China Home Sales Skirt Policies With Fake Divorces, Attics
Comment of the Day

August 16 2011

Commentary by Eoin Treacy

China Home Sales Skirt Policies With Fake Divorces, Attics

This article from Bloomberg news may be of interest to subscribers. Here is a section:
Apart from freebies, developers are also helping buyers secure financing. Pan Hong Property Group Ltd. provides bank guarantees for buyers and in some cases offers loans with interest rates similar to those offered at financial companies, according to Executive Chairman Wong Lam Ping.

China this year raised the minimum down payment for second- home purchases, and about 40 Chinese cities including Beijing and Shanghai started limiting the number of apartments to two for each family, and one for non-locals.

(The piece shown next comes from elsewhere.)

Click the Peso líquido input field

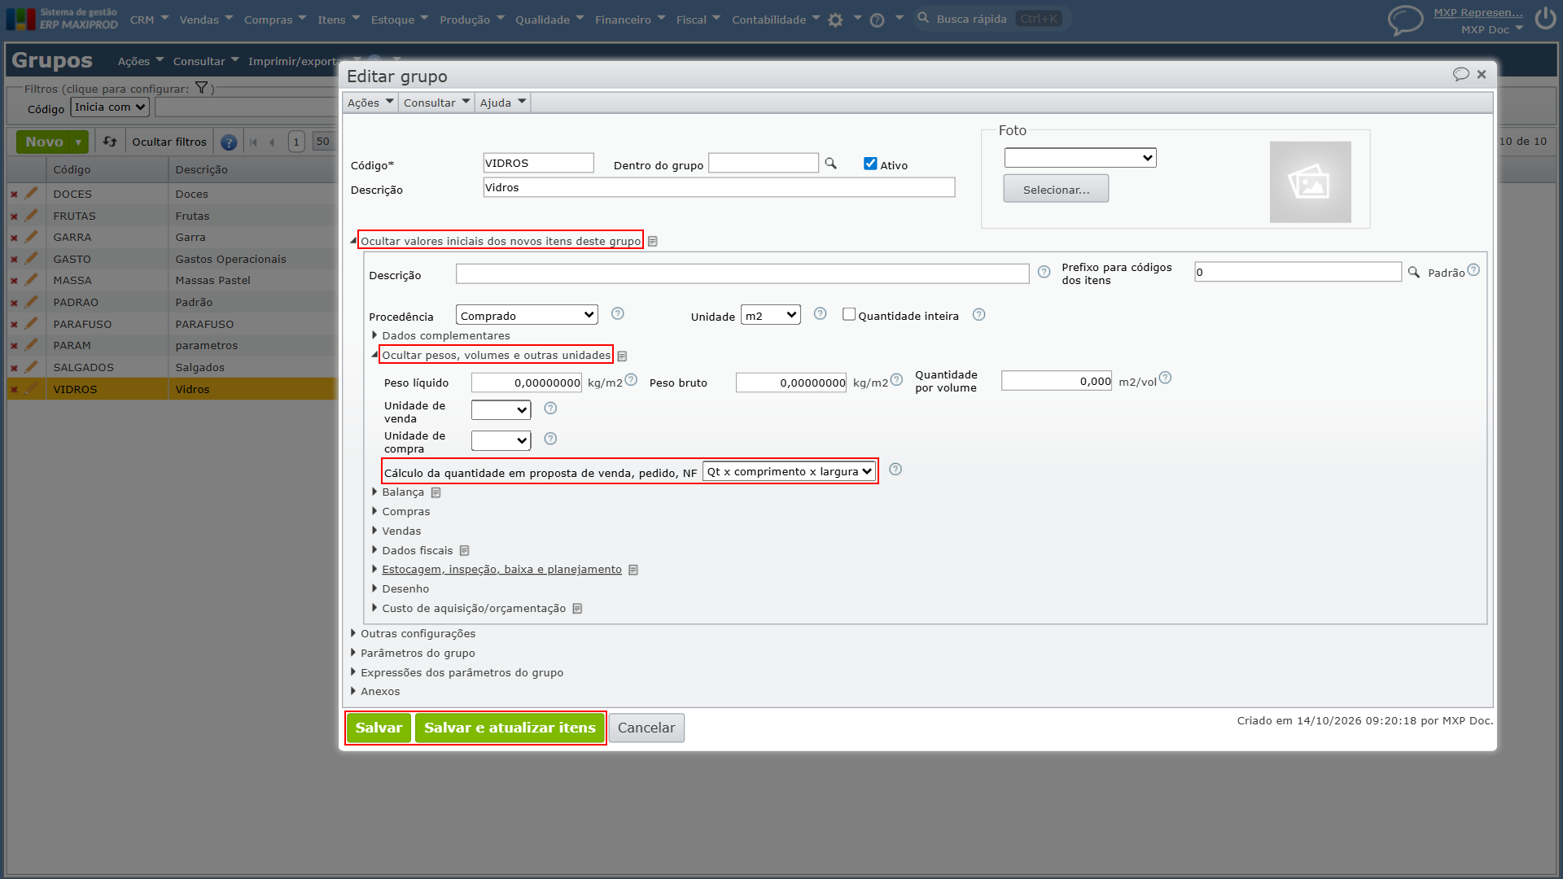click(x=527, y=383)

The central bank increased interest rates five times since October.

In September, the government asked commercial banks to stop offering loans to third-home buyers and extended a 30 percent down-payment requirement for all first-home buyers.

Shui On Land Ltd., a Shanghai-based developer of luxury apartments near the city's Xintiandi bar and restaurant district, extended the deadline for down payments by an additional one to two months this year, Chief Executive Officer Freddy Lee said.

"Everybody uses marketing techniques," he said. "The market is just more competitive right now."

The developer, controlled by Hong Kong billionaire Vincent Lo, has no plans to cut prices because there's still "real demand" among buyers, Lee said.

Cash-Rich
Along the eastern coastal Zhejiang province, some homebuyers are purchasing properties through the companies they own, because the restrictions only apply to families, not businesses, according to Centaline Property Agency Ltd., China's biggest property brokerage with 38,000 employees.

"This group of buyers are cash-rich," said Liu Yuan, a Shanghai-based researcher at Centaline. "The only thing that they worry about is buying eligibility."

Property companies are still reporting gains in residential sales this year. Housing transactions from January to July climbed 25 percent to 2.4 trillion yuan from a year earlier.

"You need to understand that this is China," said Knight Frank's Hu. "Whenever the government has a policy, people will find a counter strategy."

Eoin Treacy's view China's monetary authorities will not be particularly happy to know that their efforts to cool the housing market are meeting with such resistance. This virtually ensures that they will continue to implement additional measures to tackle the high price of housing. These could include a property tax, higher transaction fees, the imposition of time limits on when a property can be sold to prevent flipping, higher deposit ratios, higher reserve requirements among banks as well as higher lending rates. Therefore it would be incorrect to assume additional tools to combat this problem do not exist.

The authorities are however treading a fine line between combating speculation in the housing market and tightening so much that it damages the wider economy. The Shanghai Property Index has been largely rangebound for more than a year and has exhibited a downward bias since April; A sustained move above 4000 would be required to confirm a return to medium-term demand dominance.